A Chloe de Gravelines.
Les petits dessins, animés ou non,ainsi que les images ou photos, peuvent se trouver de différentes façons sur des sites internets. Il suffit de faire un clic droit sur ce que l'on veut sélectionner et ensuite de faire- enregistrer sous- pour le mettre en mémoire dans son ordinateur dans sa banque d'images. Personnellement, je passe par google en écrivant un mot clé en français ou dans une autre langue que je connais, j'y ajoute gif, apparaît alors une liste de sites où je peux puiser gratuitement le plus souvent car il faut aussi faire attention aux droits d'auteur dans certains cas.
Il est vrai que j'ai l'intention d'écrire d'autres articles concernant les économies possibles dans différents domaines. En France, on n'a pas de pétrole, mais on a des idées! Blague à part, je suis persuadé que des pistes existent pour améliorer le quotidien de tous les Français et en particulier celui des plus faibles. La paperasse est un domaine où nous devons faire des efforts; les formalités administratives par exemple méritent une simplification; quelques pas significatifs ont déjà été faits dans ce sens, il suffit de penser à la fameuse fiche d'état civil qui nous était réclamée à tout bout de champ il n'y a pas si longtemps que cela. D'autres progrès sont possibles, j'y reviendrai.
A Victor 62.
Vous me posez la question de savoir s'il est vrai que la sélection est plus forte en Allemagne avec pour effet que tous les élèves ne vont pas forcément au lycée. Cela est vrai. Il faut cependant savoir que cette sélection n'est pas vécue de façon négative par les élèves allemands car les métiers manuels et la voie professionnelle rapide par l'apprentissage par exemple ne sont dévalorisés d'autant plus que les salaires allemands sont motivants pour les débouchés considérés.
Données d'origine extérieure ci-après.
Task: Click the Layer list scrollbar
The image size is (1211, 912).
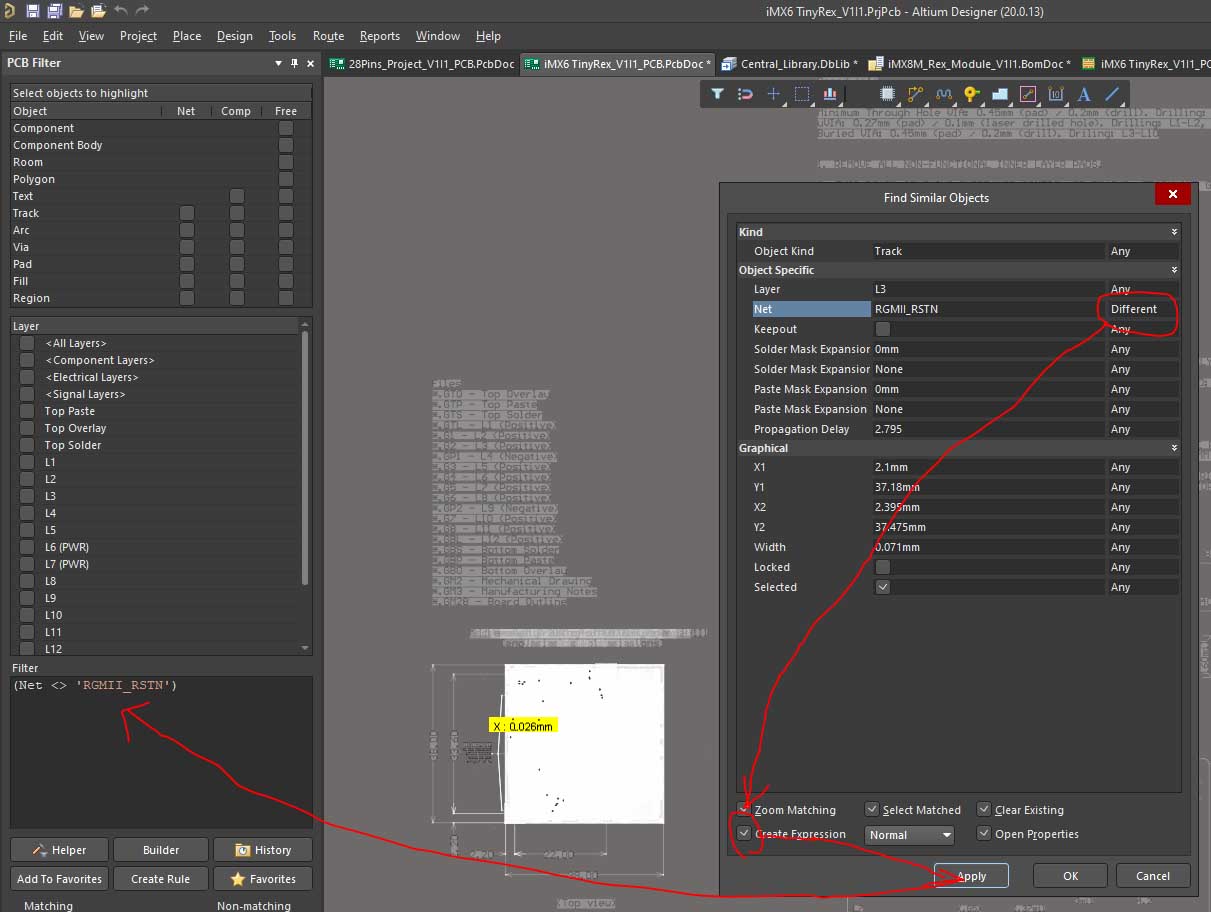Action: [x=306, y=460]
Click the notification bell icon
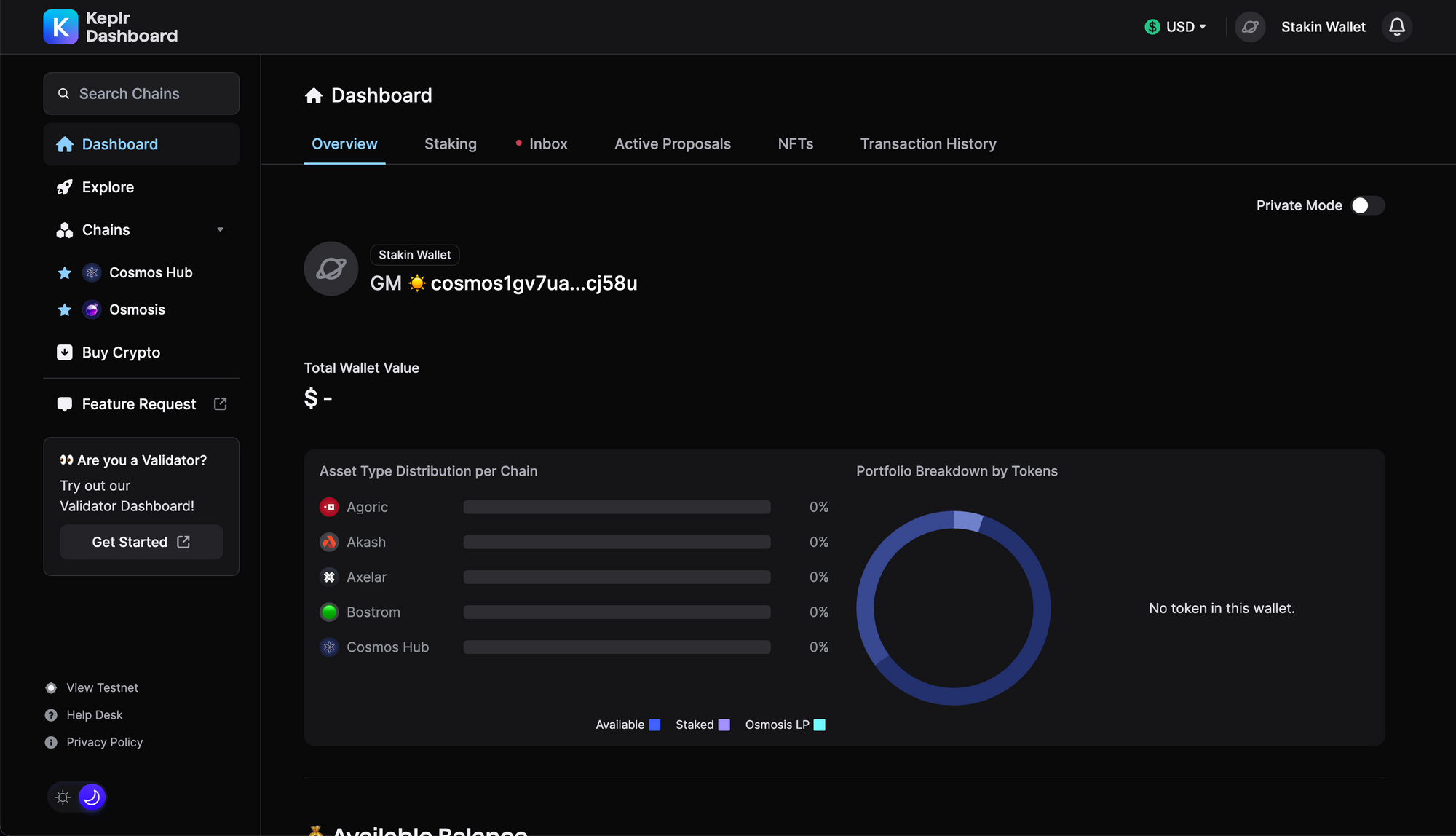 1396,27
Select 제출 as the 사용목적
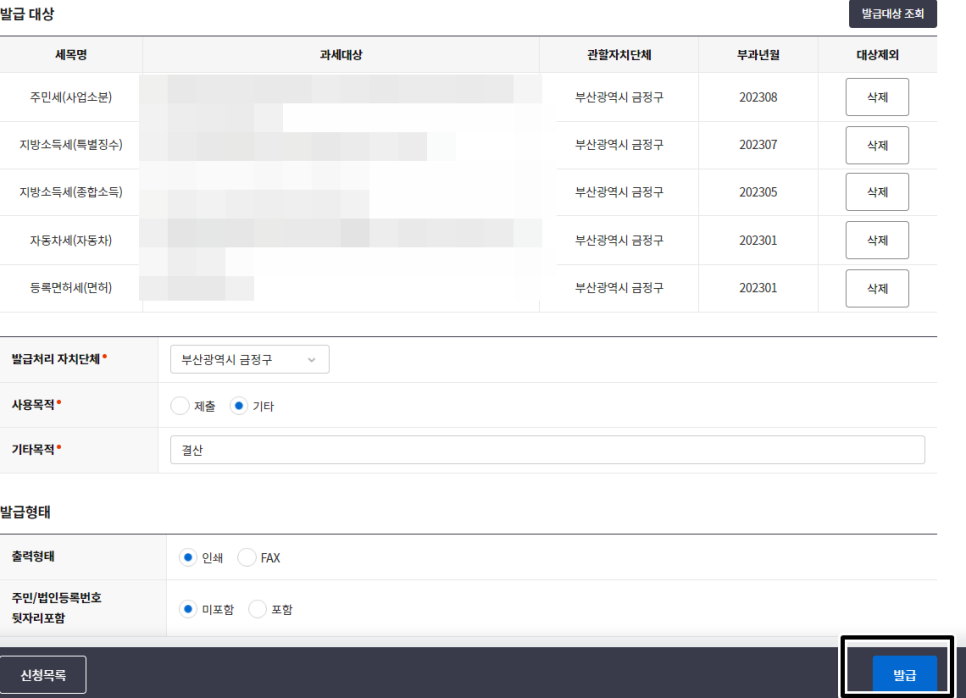966x698 pixels. click(x=180, y=405)
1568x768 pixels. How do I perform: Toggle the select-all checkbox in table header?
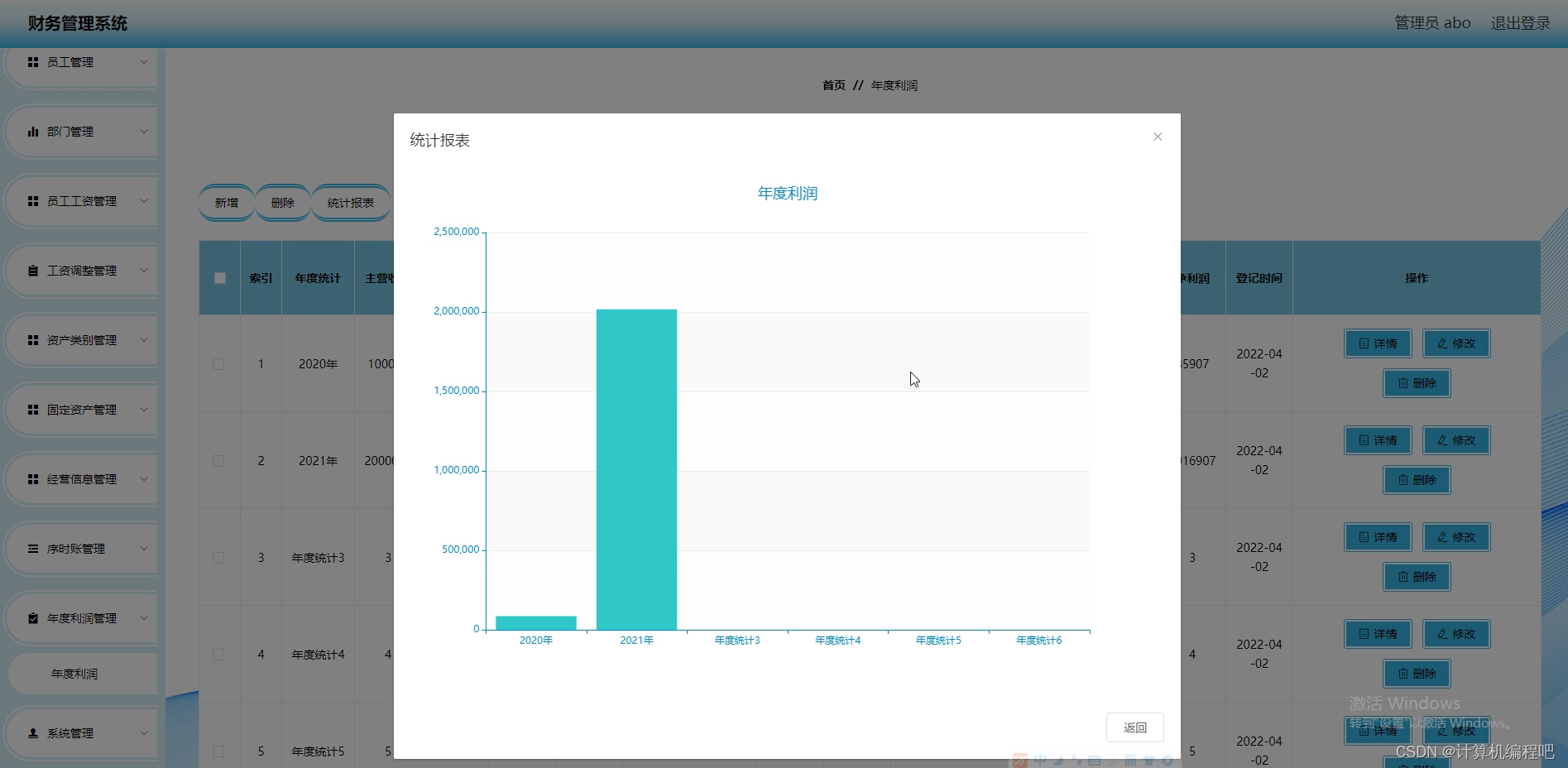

Ce sont les meilleurs élèves qui vont au lycée et ceux qui veulent y aller doivent faire les efforts nécessaires pour être sélectionnés, la sélection ayant d'ailleurs lieu très tôt dans la scolarité, c 'est à dire engénéral à l'entrée en 7ème classe, ce qui correspond à la 5ème en France; au bout de deux ans de cycle d'observation dans l'équivalent du CEG ( Collège d'enseignement Général ) ou du CES ( Collège d'Enseignement secondaire ) pour ceux qui n'avaient pas été considérés comme suffisamment forts pour aller au lycée, une mise au point est faite pour voir si l' intégration en lycée peut tout de même avoir lieu au vu des résultats scolaires. La démarche inverse est possible aussi.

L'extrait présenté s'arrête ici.